Esto no sería tan grave si no fuese porque en medio de tanta supuesta información acaba surgiendo la desinformación y con ella la confusión, el miedo y más tragedia a la tragedia

Esto no sería tan grave si no fuese porque en medio de tanta supuesta información acaba surgiendo la desinformación y con ella la confusión, el miedo y más tragedia a la tragedia. Por otro lado, los expertos han aparecido ligados a otro término popularizado en estos tiempos: gobernanza. De repente, como con la aparición de la COVID -19, nos hemos encontrado con que los expertos virólogos eran quienes dictaban las pautas para la gobernanza. La verdad es que uno se sintió con cierta tranquilidad, ya que por primera vez los políticos se bajaban de su pedestal divino y cedían paso a quienes sabían cómo atajar la pandemia al tiempo que, por efecto de la nueva normalidad, dejarían sus luchas palaciegas para centrarse en lo esencial, salvar vidas.
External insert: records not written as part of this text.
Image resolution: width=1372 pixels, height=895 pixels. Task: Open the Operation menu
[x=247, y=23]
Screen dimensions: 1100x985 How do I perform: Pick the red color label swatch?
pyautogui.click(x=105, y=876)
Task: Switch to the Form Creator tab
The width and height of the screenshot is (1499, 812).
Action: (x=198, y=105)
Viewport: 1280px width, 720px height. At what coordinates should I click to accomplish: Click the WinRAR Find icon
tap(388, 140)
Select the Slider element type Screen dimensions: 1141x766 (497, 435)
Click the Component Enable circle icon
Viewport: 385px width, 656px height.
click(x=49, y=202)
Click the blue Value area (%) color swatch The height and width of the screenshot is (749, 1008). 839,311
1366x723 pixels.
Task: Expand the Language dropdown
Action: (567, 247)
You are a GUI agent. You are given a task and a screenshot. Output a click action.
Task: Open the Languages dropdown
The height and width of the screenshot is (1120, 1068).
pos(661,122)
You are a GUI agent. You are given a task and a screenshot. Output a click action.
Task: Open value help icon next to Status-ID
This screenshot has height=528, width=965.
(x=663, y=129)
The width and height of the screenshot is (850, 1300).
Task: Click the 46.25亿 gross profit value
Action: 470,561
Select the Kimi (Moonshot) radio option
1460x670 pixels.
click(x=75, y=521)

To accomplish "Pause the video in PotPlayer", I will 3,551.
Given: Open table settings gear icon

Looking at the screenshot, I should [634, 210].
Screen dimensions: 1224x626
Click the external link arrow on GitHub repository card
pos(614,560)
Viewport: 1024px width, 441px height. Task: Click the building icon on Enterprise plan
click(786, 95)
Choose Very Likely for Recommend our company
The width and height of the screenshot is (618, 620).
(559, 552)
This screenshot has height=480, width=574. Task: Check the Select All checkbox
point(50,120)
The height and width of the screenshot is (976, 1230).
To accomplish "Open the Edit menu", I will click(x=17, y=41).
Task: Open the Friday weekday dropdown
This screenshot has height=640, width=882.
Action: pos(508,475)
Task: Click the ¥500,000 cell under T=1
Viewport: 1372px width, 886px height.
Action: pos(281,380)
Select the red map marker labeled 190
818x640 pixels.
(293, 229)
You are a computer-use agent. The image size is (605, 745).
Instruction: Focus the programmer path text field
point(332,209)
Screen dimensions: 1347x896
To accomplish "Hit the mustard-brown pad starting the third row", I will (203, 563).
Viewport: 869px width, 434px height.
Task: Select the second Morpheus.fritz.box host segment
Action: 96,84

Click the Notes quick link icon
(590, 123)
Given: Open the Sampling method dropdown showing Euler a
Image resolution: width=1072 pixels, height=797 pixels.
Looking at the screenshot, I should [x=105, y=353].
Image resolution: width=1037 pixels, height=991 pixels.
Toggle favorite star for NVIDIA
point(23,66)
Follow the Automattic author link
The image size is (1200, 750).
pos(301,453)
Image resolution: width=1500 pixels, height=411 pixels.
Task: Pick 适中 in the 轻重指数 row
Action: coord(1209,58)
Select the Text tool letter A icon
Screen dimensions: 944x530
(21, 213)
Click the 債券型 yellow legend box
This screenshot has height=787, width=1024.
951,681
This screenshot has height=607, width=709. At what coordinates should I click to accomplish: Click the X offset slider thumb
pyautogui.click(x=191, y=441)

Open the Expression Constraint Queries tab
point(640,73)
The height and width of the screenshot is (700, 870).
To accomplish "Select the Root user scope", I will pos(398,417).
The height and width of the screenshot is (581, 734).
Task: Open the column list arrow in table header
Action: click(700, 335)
Craso error el mío, fruto, sin duda, de la carencia de la cualidad de experto. Porque lo que ha ocurrido ha sido una exhibición de desvergüenza amparada en los expertos. Cuando lo que interesa a los políticos en un momento concreto, que esas es otra, la nueva política sigue siendo tan inmediata como la más rancia, coincide con lo que dicen los expertos, pues ahí están diciendo que los expertos aconsejan, que según los expertos, que debemos atender las recomendaciones de los expertos. En estos casos, el ciudadano se siente protegido y ve bonhomía en sus gobernantes, que anteponen sus ideas e ideologías a la salvación de sus gobernados, aunque los más maliciosos de los ciudadanos piensen que si los expertos son quienes dictan la gobernanza para qué coño hacen falta gobernantes, o por lo menos tantos, pero son solo los maliciosos.

El problema es que este espejismo de tranquilidad dura poco, porque a veces en pocas horas las declaraciones o decisiones de quienes gobiernan obvian los consejos de esos mismos expertos tan cacareados y mientras estos dicen que convendría hacer una cosa los gobernantes hacen exactamente la contraria. Y en los ciudadanos, antes temerosamente protegidos, aparece el desconcierto, cuando no la desconfianza, y de nuevo el miedo y más tragedia a la tragedia.

Y contra el miedo los expertos poco pueden hacer, que, como reza el dicho, es libre y cada uno coge lo que quiere. Claro que, también podemos hacernos expertos nosotros para no sentirnos menos.